-- Instruksi A --
Sebutkan semua bahaya bagi universitas abad ke-21 yang disampaikan Cary Nelson dalam teks tentang karakter profetik di bawah.
-- Instruksi B --
Tuliskan kelanjutan teks tentang karakter profetik di bawah, dimulai setelah kalimat terakhirnya.

-- Kutipan Halaman --
Kedua, Karakter Profetik. Berbicara mengenai karakter dalam kerangka etis dan miliki personal meng-objek-kan karakter substantif yang mengarah pada sosok manusia, tokoh yang  menjadi tauladan untuk di jadikan model karakter yang hendak di capai. Karakter profetik ini penting sebagai ruh yang membentengi pendidikan dengan berbagai ekses-ekses negatif yang datang dari derasnya arus globalisasi di era modernitas ini. Melihat fenomena dunia sekarang, Max Weber (1958) dalam sebuah tesisnya mengatakan bahwa kita hidup di alam yang ditandai oleh rasionalisasi dan intelektualiasi, dan terutama ditandai oleh kekecewaan dunia. Dunia tidak lagi menjadi fenomena keramat, kehidupan bukan lagi merupakan misteri yang tidak dapat di duga. Nasib manusia tidak lagi ditangan manusia super. Agama yang di suatu waktu bersekongkol dengan kemajuan manusia tidak diperlukan lagi. Protestantisme mempermudah perkembangan kapitalisme, tapi kini protestantisme jaya berdasarkan pada landasan bersifat mekanik dan tidak lagi memerlukan dukungan agama. Betapa weber melihat kenyataan hidup sudah makin jauh dari nilai kemanusiaan, landasan moral transendental bukan satu-satunya kepulangan yang menjanjikan kedamaian. Ini karena semakin jauh jarak manusia dengan nilai-nilai sakral-religius. Pertanyaanya adalah, siapa yang akan  mengembangkan  iklim yang sudah mengalami distorsi pada sebuah iklim  yang mempunyai landasan nilai etik dan moral-transendental, sehingga kehidupan kembali menampakan wajah aslinya, yaitu wajah kemanusiaan. Karena westernisasai telah merambah ke sendi pendidikan sampai tingkat perguruan tinggi. Kekhawatiran ini disampaikan oleh Cary Nelson bahwa bahaya-bahaya atas universitas abad 21 yaitu 1) adanya korporatisasi/neoliberalisme pendidikan, 2) intrumentalisme: pendidikan termasuk pendidikan tinggi tidak memiliki idealisme, tapi hanya menjadi instrumen untuk mencari keuntungan, dan  3). ancaman neoliberalisme terhadap disiplin akademik.

-- Catatan Tersimpan --
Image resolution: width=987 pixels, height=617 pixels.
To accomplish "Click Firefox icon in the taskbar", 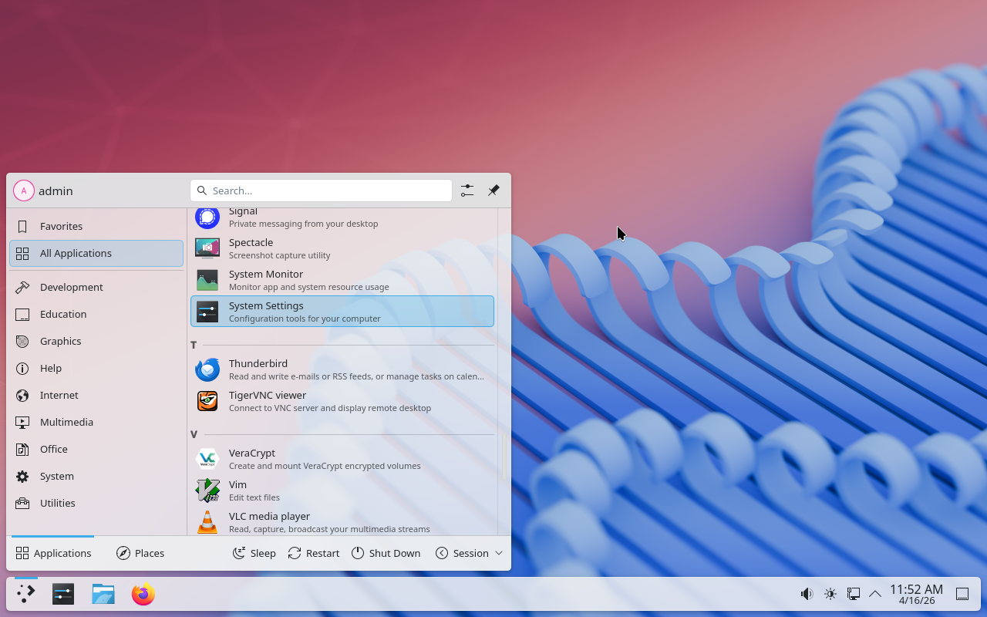I will [x=143, y=594].
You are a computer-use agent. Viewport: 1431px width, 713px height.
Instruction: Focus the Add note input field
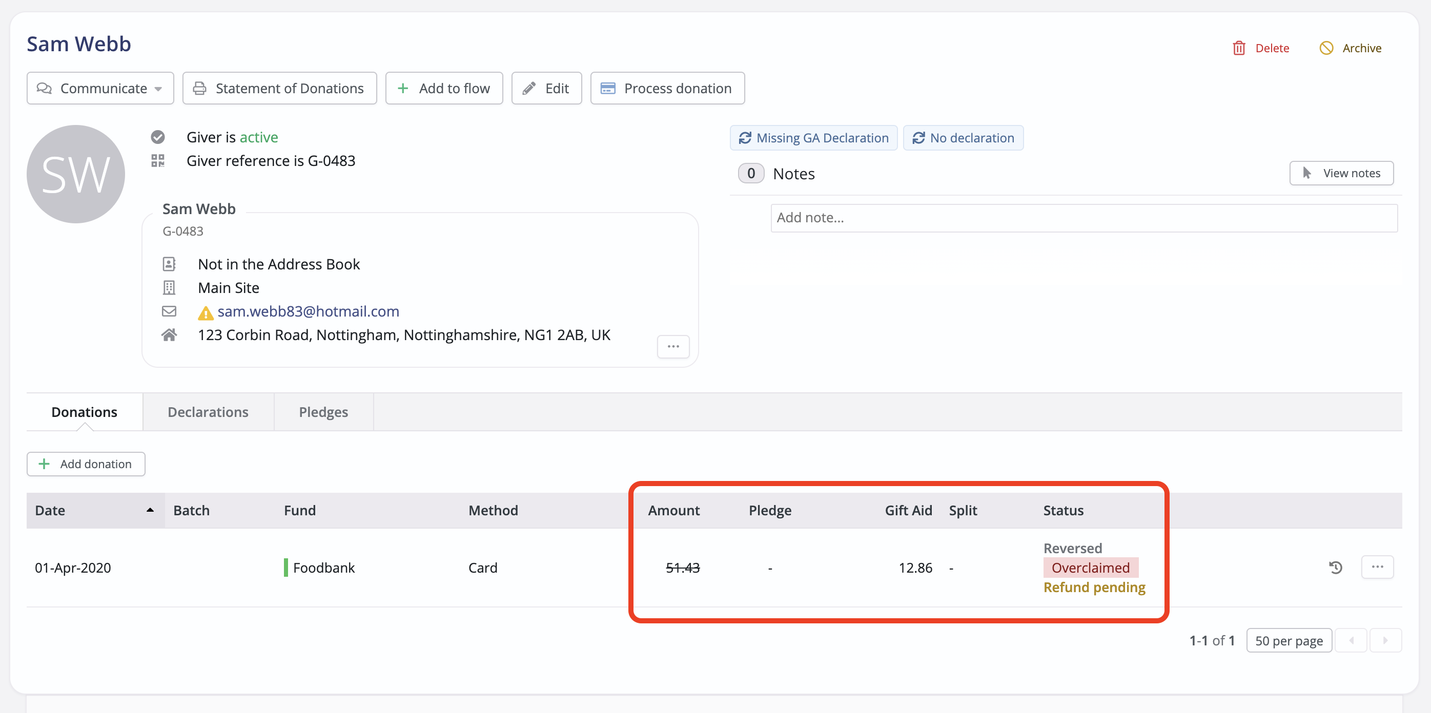(x=1083, y=218)
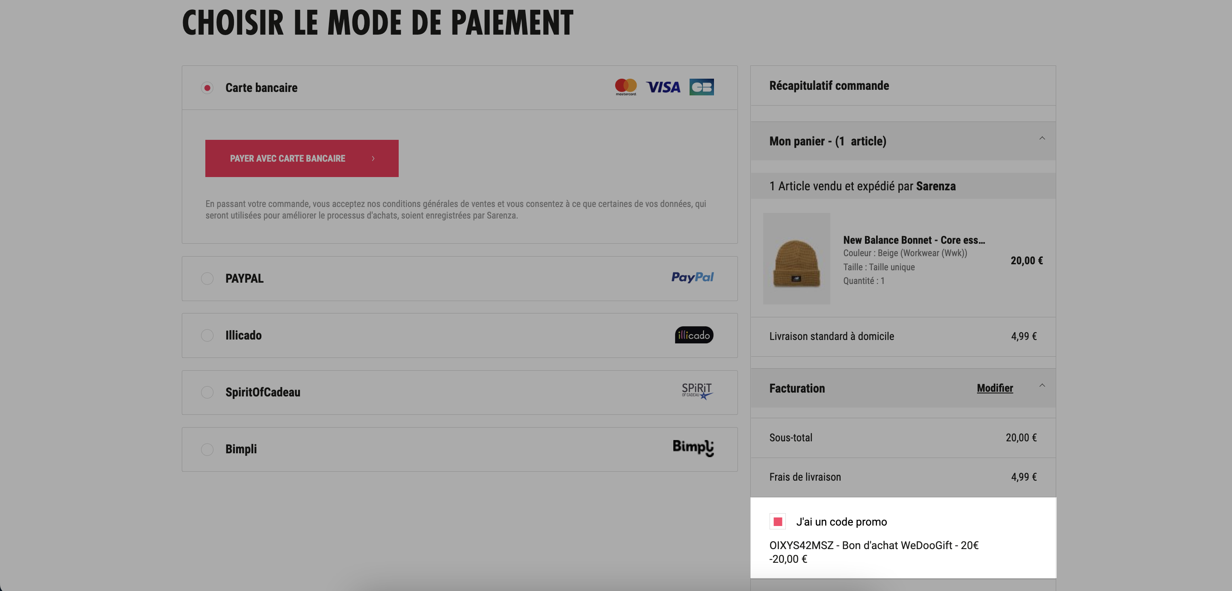The image size is (1232, 591).
Task: Select the SpiritOfCadeau radio button
Action: click(x=207, y=392)
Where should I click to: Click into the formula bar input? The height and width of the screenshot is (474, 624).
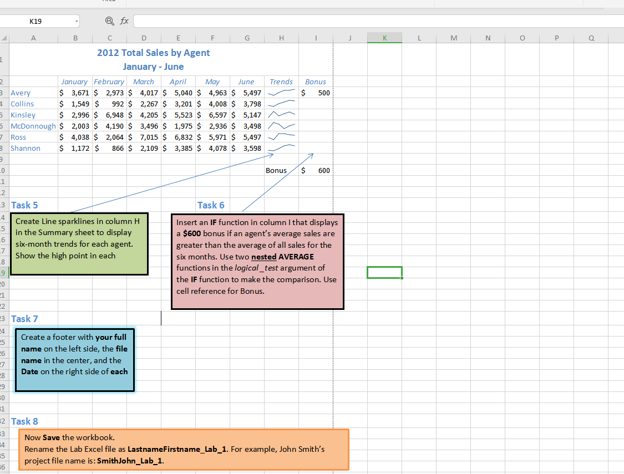(x=377, y=21)
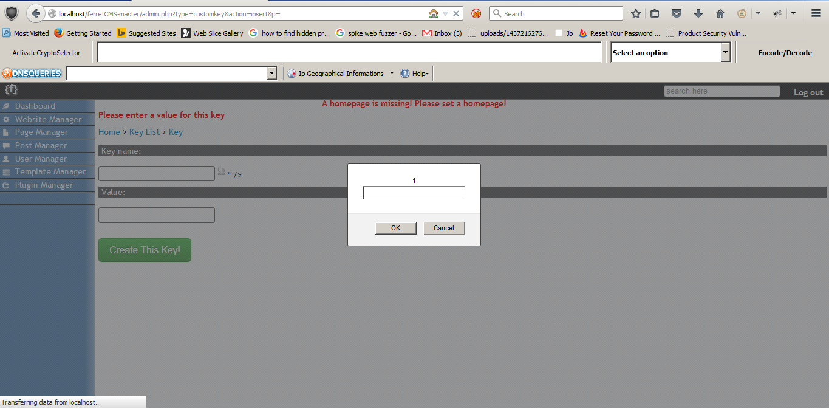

-- Jawaban Latihan A --
1) Korporatisasi/neoliberalisme pendidikan.
2) Pendidikan, termasuk pendidikan tinggi, tidak memiliki idealisme dan hanya menjadi instrumen untuk mencari keuntungan.
3) Ancaman neoliberalisme terhadap disiplin akademik.

-- Jawaban Latihan B --
Kekhawatiran Cary Nelson ini sudah terjadi di bangsa kita dengan bukti empiris di lapangan yang menjadi produk pendidikan siap kerja tapi lemah softskill. Pandangan perguruan tinggi terhadap lulusan yang “high competence” adalah lulusan dengan IPK tinggi dan lulus dalam waktu yang cepat (<4 tahun). Sedangkan dunia industri menyatakan bahwa yang di maksud dengan lulusan yang “high competence” yaitu mereka yang memiliki kemampuan dalam aspek teknis dan sikap yang baik. (Illah Sailah, 2008). Oleh karena itu, prilaku baik seseorang yang salah satunya memiliki kecerdasan emosional, memiliki peran dominan dalam menentukan kesuksesan hidup seseorang. Hal ini sesuai dengan pendapat Daniel Goleman tentang keberhasilan seseorang bahwa, ternyata 80 persen dipengaruhi oleh kecerdasan emosi, dan hanya 20 persen ditentukan oleh kecerdasan otak (IQ). Sarjana yang lahir di era reformasi sekarang ini umumnya lebih pragmatis dan mengalami “kekosongan intelektualitas”. Mereka menjadi apatis terhadap kondisi masyarakat dan mengalami kegagapan ketika berbicara topik yang lebih luas. Tanpa adanya keterampilan sosial, bekal hard skill dan soft skill, mereka hanya menjadi insan yang robotik.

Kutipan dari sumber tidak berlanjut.